§ **WHAT TO DO**: Print exactly the lines from the one containing "Screen dimensions: 532x305" through the last line of the entries below; the pictures stay out of the copy.
◆ ◆ ◆
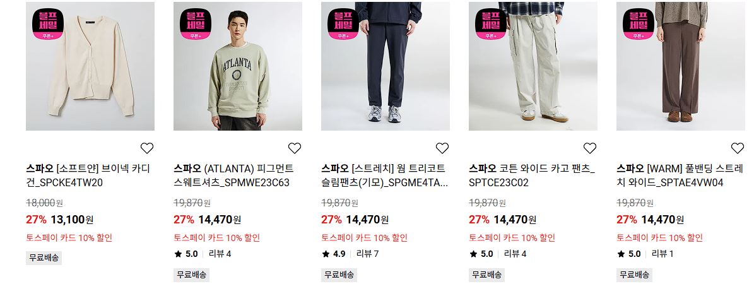Open product title ending SPMWE23C63

tap(233, 175)
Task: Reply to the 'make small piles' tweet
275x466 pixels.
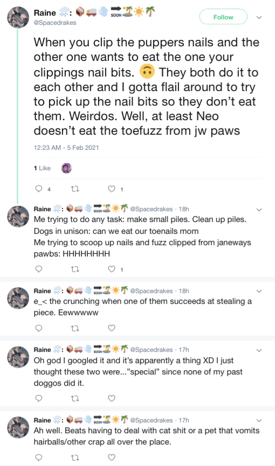Action: [39, 269]
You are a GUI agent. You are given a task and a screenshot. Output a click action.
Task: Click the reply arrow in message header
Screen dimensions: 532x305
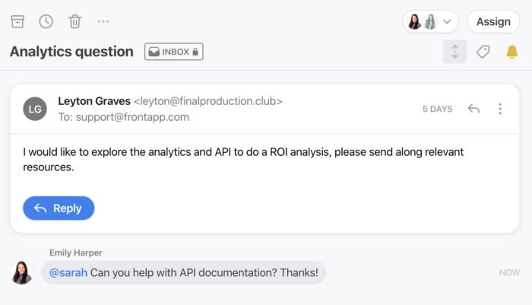pyautogui.click(x=473, y=109)
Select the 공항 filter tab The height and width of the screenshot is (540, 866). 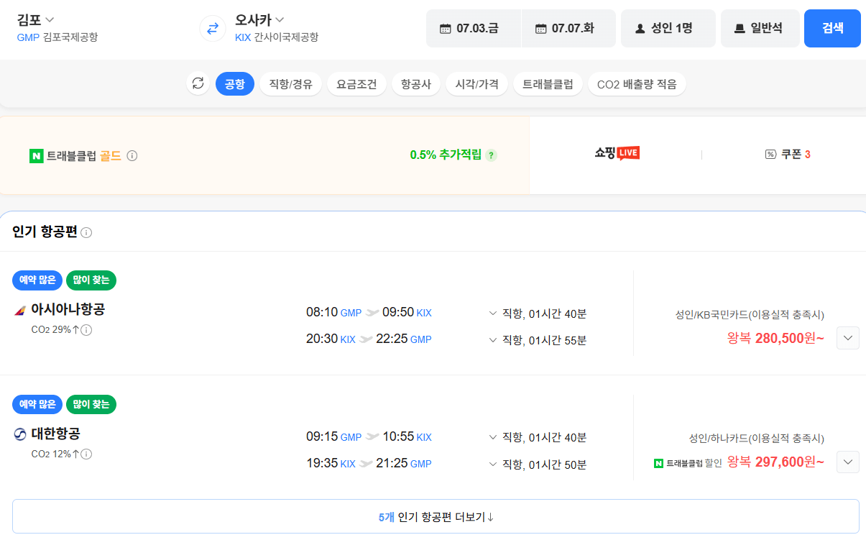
◆ ◆ ◆
§ **WRITTEN SOLUTION**:
Screen dimensions: 532x305
pyautogui.click(x=473, y=109)
Select the 공항 filter tab The height and width of the screenshot is (540, 866). 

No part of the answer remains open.